Максим Исповедник настаивает на этом, предлагая утешиться тем, «что находится окрест Его», – это Вечность, Беспредельность, Благость, Премудрость, Сила  и другие сугубо человеческие характеристики, находящиеся в рамках катафатического богословия. Некоторым отступлением от авраамического запрета на богопознание в христианстве можно считать традицию апофатического богословия. Дионисий Ареопагит пишет о «воссоединении с Неведомым посредством бездеятельности всякого ведения».  «Познавать сверхумно, ничего не зная», – мы распознаём в этом положении Дионисия плотиновский переход от Ума к Единому. В неоплатонизме рационализм гармонично сочетается с иррационализмом: индивидуальный ум, следуя путём познания, доходит до предела своих возможностей, а затем сталкивается с Единым, которое пребывает по ту сторону рациональных диалектических схем. Этот принцип продемонстрирован в диалоге Платона «Парменид», в первом тезисе, который стал сакральным для Плотина и других неоплатоников. В христианстве мы наблюдаем забвение метода рационально-иррационального познания – два принципа вступают в конфликт. Считается, что Восточное христианство более мистично, чем латинское. Действительно, Восточное богословие немыслимо без такого понятия, как «обожение», но это вовсе не означает, что данная традиция отступилась от постулата авраамизма о  непостижимости Бога, ведь обожение подразумевает сопричастность божественным энергиям (ένέργεια), но ουςια остаётся непостижимой. 

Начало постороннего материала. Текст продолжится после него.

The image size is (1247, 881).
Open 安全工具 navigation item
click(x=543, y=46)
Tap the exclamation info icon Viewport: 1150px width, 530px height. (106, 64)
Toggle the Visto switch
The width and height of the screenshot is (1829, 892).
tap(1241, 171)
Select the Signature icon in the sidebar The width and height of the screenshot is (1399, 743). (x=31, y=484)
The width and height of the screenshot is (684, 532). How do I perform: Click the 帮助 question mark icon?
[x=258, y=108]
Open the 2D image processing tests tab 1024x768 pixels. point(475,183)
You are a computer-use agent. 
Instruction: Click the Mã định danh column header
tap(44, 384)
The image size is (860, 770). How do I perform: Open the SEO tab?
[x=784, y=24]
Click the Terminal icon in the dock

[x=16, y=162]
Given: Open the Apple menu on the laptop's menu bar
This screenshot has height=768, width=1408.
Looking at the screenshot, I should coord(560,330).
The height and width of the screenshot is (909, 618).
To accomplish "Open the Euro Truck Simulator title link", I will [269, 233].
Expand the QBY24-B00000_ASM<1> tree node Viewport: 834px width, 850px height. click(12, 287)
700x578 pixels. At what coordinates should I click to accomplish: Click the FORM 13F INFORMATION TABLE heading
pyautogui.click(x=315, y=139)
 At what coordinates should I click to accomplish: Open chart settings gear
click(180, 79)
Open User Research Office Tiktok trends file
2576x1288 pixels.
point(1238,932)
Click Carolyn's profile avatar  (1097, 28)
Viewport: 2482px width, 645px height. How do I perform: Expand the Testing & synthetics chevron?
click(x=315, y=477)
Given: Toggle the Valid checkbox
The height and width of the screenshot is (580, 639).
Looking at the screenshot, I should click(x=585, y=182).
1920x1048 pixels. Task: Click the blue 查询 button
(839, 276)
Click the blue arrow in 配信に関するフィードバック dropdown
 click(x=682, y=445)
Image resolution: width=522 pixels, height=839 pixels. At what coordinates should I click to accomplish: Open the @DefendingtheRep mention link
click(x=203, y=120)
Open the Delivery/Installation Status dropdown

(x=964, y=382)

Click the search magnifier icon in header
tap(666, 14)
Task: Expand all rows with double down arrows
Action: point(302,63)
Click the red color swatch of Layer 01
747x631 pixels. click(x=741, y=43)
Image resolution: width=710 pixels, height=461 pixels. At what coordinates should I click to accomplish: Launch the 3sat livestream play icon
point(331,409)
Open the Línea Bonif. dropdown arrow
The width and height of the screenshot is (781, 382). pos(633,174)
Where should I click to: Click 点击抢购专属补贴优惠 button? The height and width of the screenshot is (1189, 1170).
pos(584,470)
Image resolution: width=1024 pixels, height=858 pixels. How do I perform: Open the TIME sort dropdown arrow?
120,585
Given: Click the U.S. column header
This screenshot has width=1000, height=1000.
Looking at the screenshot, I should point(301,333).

Это отличает монотеистический апофатизм от  неоплатонического и ведантийского. Веданта – наиболее древняя апофатическая традиция. Знаменитая сакральная фраза «Neti! Neti!” (Не то! Не То!) выражает отрицание любых качеств Брахмана, который, говоря языком Западной философии,  является одновременно и трансцендентным, и имманентным своему творению, что не более парадоксально, чем описание Единого в «Пармениде». Не меньшие трудности вызывает христианское представление о разрыве Творца и творения: Бог или противополагается сущему как тварному и тогда мыслится как великое Ничто, или же рассматривается как единственно сущее в противоположность миру, тленному и зависимому в своём бытии,  –  тогда ничем становится мир. Исходя из этого противоречия, Максим Исповедник рассуждает следующим образом: 
Оба этих суждения о Боге – я подразумеваю обозначения Его как бытия (τό είναι) и как небытия (μη είναι ) – по праву допустимы, и ни одно из них невозможно в строгом смысле слова. Оба справедливы,  поскольку утверждение о том, что Он существует, имеет основание в Нём как Причине сущих, а отрицание Его бытия справедливо, поскольку Он превосходит всякую причину сущих. И, наоборот, ни одно из этих суждений недействительно, потому что они не высказываются относительно самой сущности и природы того, что составляет содержание бытия исследуемого (Mystagogy. Введение (PG 91 664b – с)).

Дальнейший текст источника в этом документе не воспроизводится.